__TEXT PROVIDED__
- Opening Delimiter -
The theorem is based on the concept of "schemas," which are patterns that represent subsets of strings in a population. A schema is defined by a string of symbols where each symbol represents a value at a specific position in the string. Symbols can be actual values, wildcards (denoted by '*'), or both. The fitness of a string is determined by the number of instances of different schemas that match the string. Schemas capture commonalities among strings that contribute to higher fitness.
Holland's Schema Theorem states that, under certain conditions, the average fitness of the population will increase over generations because short, low-order schemas with above-average fitness increase exponentially over generations. These conditions include:
Fitness Determination: The fitness of a string depends only on the instances of schemas in the string. Crossover and Mutation: The genetic operators (crossover and mutation) maintain the linkage between positions of schemas. In other words, these operators should not break the beneficial combinations of schema patterns that contribute to higher fitness.
Schema theorem is defined by the following inequality: m(H,t + 1) ≥ (1 - c) m(H,t) + c (1 - p)^l m(t) + O(p^l)
Where:
m(H,t) is the average matching number of schema H in the population at generation t. m(H,t + 1) is the average matching number of schema H in the population at the next generation t + 1. c is the crossover rate, representing the proportion of individuals generated via crossover. p is the mutation rate, representing the probability of a single position being mutated. l is the length of the schema. O(p^l) represents the order term, accounting for contributions from schemas with mutations.
- H1: Probability(Atavism) is non-zero but small therefore neglected (Atavism is when a string matching schema H appears from scratc either via mutation or crossover of children from next generation whose parents didn't match schema H.
- H2: Genetic algorithms maintain or manipulate infinite population and never converge to a finite-size population.
- L1: Sampling error -> Premature convergence towards solutions with no selective advantage (common in multimodal optimization).
- L2: HST cannot explain the effectiveness of GAs since it doesn't distinguish between problems in which GA performs poorly from problems in which GA performs efficiently.
- Closing Delimiter -
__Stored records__
- Opening Delimiter -
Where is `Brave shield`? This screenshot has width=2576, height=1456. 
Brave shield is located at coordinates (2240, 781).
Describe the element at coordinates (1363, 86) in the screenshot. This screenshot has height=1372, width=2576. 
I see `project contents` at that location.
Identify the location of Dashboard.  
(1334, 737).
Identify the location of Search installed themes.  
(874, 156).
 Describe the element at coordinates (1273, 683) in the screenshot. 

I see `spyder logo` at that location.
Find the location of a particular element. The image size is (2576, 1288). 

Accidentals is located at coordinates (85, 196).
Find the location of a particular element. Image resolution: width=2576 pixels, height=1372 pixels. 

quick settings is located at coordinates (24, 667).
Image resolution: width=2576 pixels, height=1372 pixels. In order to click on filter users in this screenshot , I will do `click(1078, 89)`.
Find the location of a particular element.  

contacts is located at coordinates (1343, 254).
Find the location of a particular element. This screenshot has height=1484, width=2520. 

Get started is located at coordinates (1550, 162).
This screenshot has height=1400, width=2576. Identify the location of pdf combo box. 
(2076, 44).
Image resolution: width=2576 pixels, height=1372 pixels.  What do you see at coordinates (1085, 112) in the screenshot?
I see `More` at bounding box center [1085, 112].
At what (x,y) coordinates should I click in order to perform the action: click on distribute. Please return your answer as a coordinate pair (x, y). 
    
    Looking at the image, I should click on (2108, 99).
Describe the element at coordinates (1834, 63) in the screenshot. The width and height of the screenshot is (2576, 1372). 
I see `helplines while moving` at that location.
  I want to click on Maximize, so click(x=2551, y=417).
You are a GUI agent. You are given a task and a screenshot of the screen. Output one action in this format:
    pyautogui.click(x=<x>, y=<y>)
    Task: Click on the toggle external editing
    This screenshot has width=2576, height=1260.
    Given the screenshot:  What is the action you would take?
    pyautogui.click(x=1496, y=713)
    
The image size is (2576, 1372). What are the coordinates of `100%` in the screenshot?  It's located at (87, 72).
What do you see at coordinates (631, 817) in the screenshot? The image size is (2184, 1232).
- Closing Delimiter -
__EXERCISE PROMPT__
Write what comes next in the Schema Theorem text, beginning after its final line. The data here bear no relation to the Schema Theorem text.

__ANSWER SPACE__
The Building Block Hypothesis, also proposed by John Holland, complements the Schema Theorem. It posits that the evolution of solutions in genetic algorithms occurs through the recombination of small, low-order schemata known as "building blocks." Building blocks are short sequences of symbols that exhibit a specific pattern or property. They can be thought of as the atomic units of genetic evolution.
The hypothesis suggests that successful evolution happens by combining and preserving these building blocks over generations. Recombination allows the favorable combinations of building blocks to create more fit solutions, and mutation helps explore new combinations.
The key difference between the Holland Schema Theorem and the Building Block Hypothesis lies in their focus and scope. The Schema Theorem is a formal result that deals with the mathematical properties of schemas, such as how they contribute to fitness and how they are affected by genetic operators. It provides a theoretical foundation for understanding the evolution of populations.
On the other hand, the Building Block Hypothesis is a more qualitative idea that emphasizes the role of small, fit patterns (building blocks) in the evolutionary process. It provides an intuitive perspective on how genetic algorithms work by highlighting the importance of preserving and recombining advantageous patterns within solutions.
In essence, the Schema Theorem provides the mathematical underpinning, while the Building Block Hypothesis offers a conceptual framework for understanding the practical mechanisms behind genetic algorithm evolution.